言葉に断捨離なし

 いつ買ったかも思い出せない手荒れクリーム二種類を、中身はまだ残
っているけど、捨てた。乳液で代用すればいいと考えて。
 だが、手荒れが気になるのはパソコンに向かった時で、でも、乳液を
取りに立つぐらいだったら手荒れを放置するという行動になるので、ク
リームを捨てたのは早まったかなあ。
 ところが、探し物があって、机の上の丼鉢のような陶器の中をがさご
そ探したら、南仏プロバンス発祥というブランドの手荒れクリームが出
てきた。
 この陶器は、ニホンの陶器に憧れて陶芸教室に通っているというフラ
ンス人の友からの贈り物。一方、クリームは彼女からもらったものでは
ない。が、誰がくれたのかは不明。
 私が買ったはずはない。
 だって、匂いが私の許容範囲を越えている。
 捨てたいと思いつつ、他にクリームはないから手に塗って、ああ、匂
いが・・・とうめく私。
 記憶というものに思いを馳せた。
 1)見なくても、覚えている物。
 2)たまたま目にしたら、ああ、こういうのを持っていたな、と思い
出せる物。
 3)見ても、どうしてそこにあるのか思い出せない物。
 記憶にはこの三種類がありそうだ。
 言葉も同じ。
 私は、たまに「鵺(ぬえ)みたい」と表現することがある。おどろお
どろしい面妖な感じと言いたい時にこの言葉が出てくる気がするが、鵺
とは何か、しかとは理解できていないから、遣いながらも、一抹、不安
だった。だって、こんな言葉、今は遣わない。
 ところが、『竹内栖鳳(せいほう)』の油絵は、その変幻自在な表現
が時に「鵺」と揶揄された、という一文に出くわして、心晴れ晴れ。
 やっぱり正しいニホン語だったんだ。
 そこで、もっと詳しく知ろうとインターネットを見たら、妖怪ウォッ
チなどで見事に現代に返り咲いている言葉だったとわかって、嬉しいよ
うな複雑な気分に。
 英語を教えている三人姉妹の長女中学生に、末っ子に対して本気にな
っても仕方がない、というようなことを言いたくて、私の口から「ちび
っちょ」と出たことがある。
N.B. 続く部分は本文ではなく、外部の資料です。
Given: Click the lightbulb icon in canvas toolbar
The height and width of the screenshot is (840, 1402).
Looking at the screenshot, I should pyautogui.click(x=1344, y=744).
すかさず長女が「ちびっちょ」と末っ子を
からかう。
 私は、変な造語を口走っちゃったなあ、と焦ったが、先日、『龍の子
太郎』の中でこの言葉に出くわしたものだから、びっくり。
 この本は、過去に一度読んだことがある。ということは、その時にこ
の言葉が私の記憶に刻まれたのであったか。
 なんにせよ、言葉は嵩張らないから、いつ学んだのか思い出せなくて
も、遣えればいい。
 それがカタチなき言葉の特権のようである。